LIVRO: "A Última Curva do Caminho"



LIVRO: “A Última Curva do Caminho”,
de Manuel Jorge Marmelo
Ed. Porto Editora, Fevereiro de 2022


“Morto há algum tempo, Henrique Quarto Coelho pareceu-me ainda menos vivo do que os falecidos comuns, mais defunto do que as pessoas que, nas paredes, se assomavam das molduras com retratos de gente antiga. Ali estavam, quase todos homens de feições rudes, os meus avós quando eram novos e vivos, posando a partir de outro tempo para que as suas histórias se agitassem apenas um pouco e se desprendesse do vidro dos caixilhos a poeira fina e invisível a que, sem outros afazeres mais práticos, hei-de procurar dar sentido.”

Após se ter jubilado, um professor catedrático regressa à velha casa de família, deixando para trás o bulício da cidade, uma preenchida vida social, a própria mulher. Vai poder agora tirar o máximo partido da tranquilidade do campo, recuperar uma saúde castigada pelos excessos e dedicar todo o tempo livre à leitura e, sobretudo, à escrita. De boas intenções, porém, está o inferno cheio e Nicolau Coelho vê os seus projectos esbarrarem na inércia, na ausência de vontade para ir além do básico à sobrevivência, lançando-se numa ociosidade estéril que o afasta cada vez mais dos outros e de si próprio. Restam-lhe as memórias de um passado indistinto, mescla de verdade e fantasia, onde as suas próprias histórias se cruzam com as histórias da família - do trisavô Henrique Damião Coelho ao pai Henrique Quarto Coelho -, vergadas ao peso de uma “condenação” que a todos une. Enquanto isso, a página aberta do computador permanece em branco. Imutável. Serena. Definitiva.
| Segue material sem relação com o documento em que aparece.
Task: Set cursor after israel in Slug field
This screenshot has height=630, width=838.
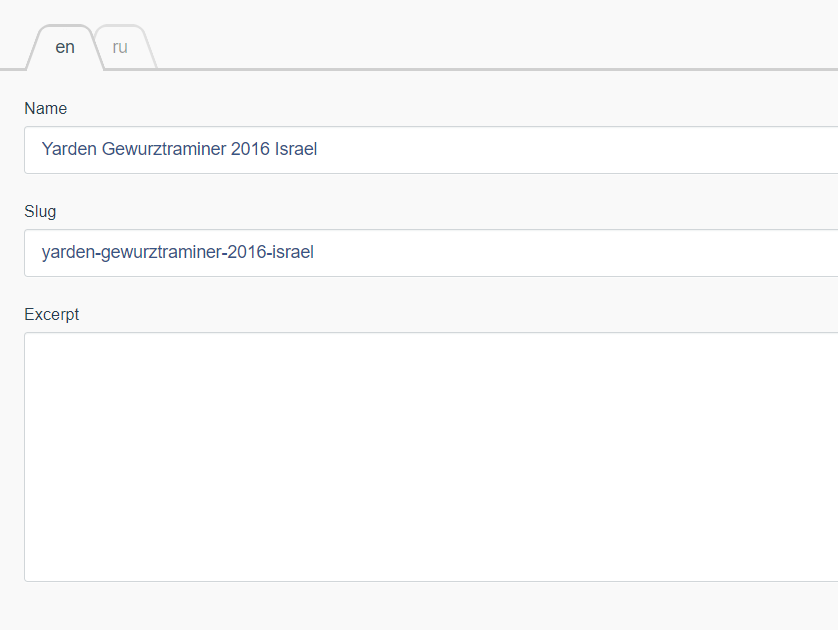Action: 315,252
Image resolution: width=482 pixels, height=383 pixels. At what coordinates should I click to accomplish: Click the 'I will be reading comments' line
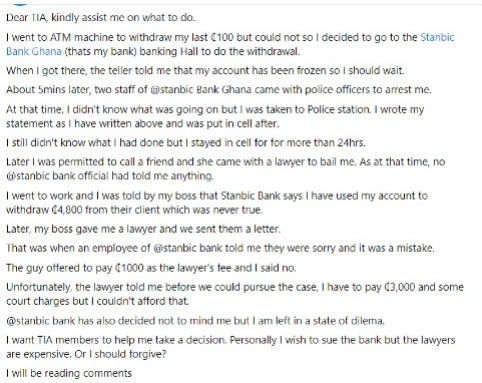pyautogui.click(x=69, y=373)
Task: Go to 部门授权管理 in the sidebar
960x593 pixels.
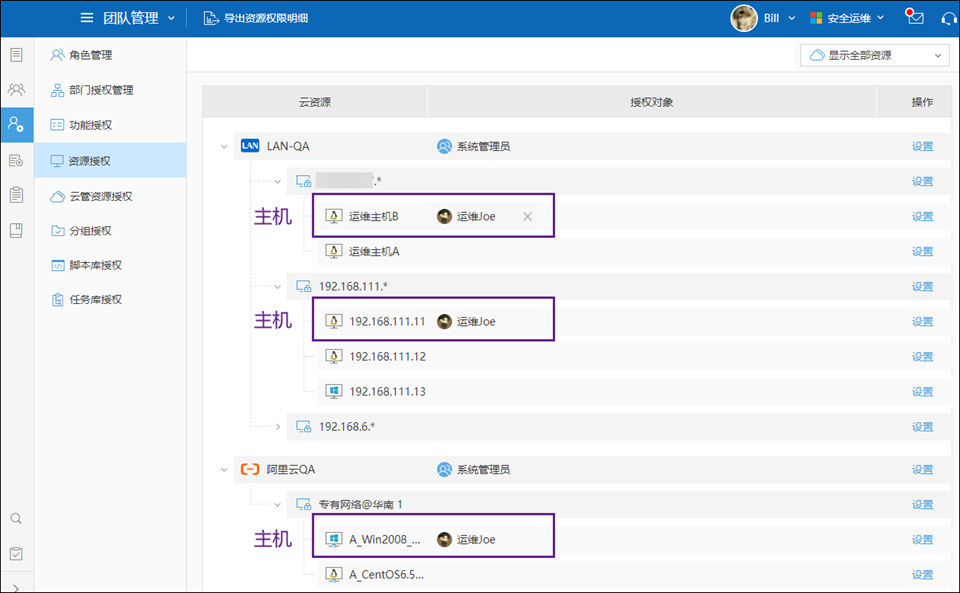Action: click(101, 90)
Feito de avanços e recuos, de interpolações, de pausas que se abrem no tempo como clareiras, como se os segundos pudessem divergir na sua duração e o tempo fosse algo que se acomodasse aos estados de alma, “A Última Curva do Caminho” obriga-nos a reflectir sobre a vida e as suas intermitências. Da idade da inocência ao inverno da vida, somos aquilo que quiseram que fôssemos ou que nos permitiram ser. Ainda que a vontade interior possa, em certa medida, determinar os rumos de uma vida, há estigmas dos quais nunca nos libertamos e que teimam em assombrar-nos, agigantando-se no momento de encararmos “a última curva do caminho”. Puxando das fotografias dos seus antepassados, como se de um jogo de cartas se tratasse, Nicolau Coelho vai encontrando pedaços de si em cada uma daquelas personagens, ao mesmo tempo que se confronta com a impossibilidade de baralhar e voltar a dar. O jogo está a chegar ao fim e a vida é uma “negra”, sem lugar a desforras.

É de braços caídos que a personagem principal do livro faz o balanço de toda uma vida. Nela, o momento presente adquire um peso esmagador face a um passado que é olhado de forma nostálgica mas não sem uma ponta de ironia. Um paquete branco que sulca um mar pejado de peixes-voadores, um triciclo amarelo em África que o filho mais novo da preta Cesária tanto cobiçava, a primeira bicicleta, o charco dos girinos, os livros que escreveu ou as mulheres que amou, estão de volta só para confirmar que “a memória é um negrume riscado por débeis coriscos que mal permitem enxergar alguma coisa”. O aumento das pensões, o mau entrosamento do meio-campo do clube de futebol da terra ou o escandaloso romance do barbeiro com a mulher do farmacêutico não atenuam, hoje, a sensação de Nicolau Coelho estar escondido sem que alguém o procure ou queira saber dele. “Quer tenham sido mendigos ou faraós, os mortos deixam para trás tudo o que possuíram e voltam a ser apenas cinzas e pó”. Safoda.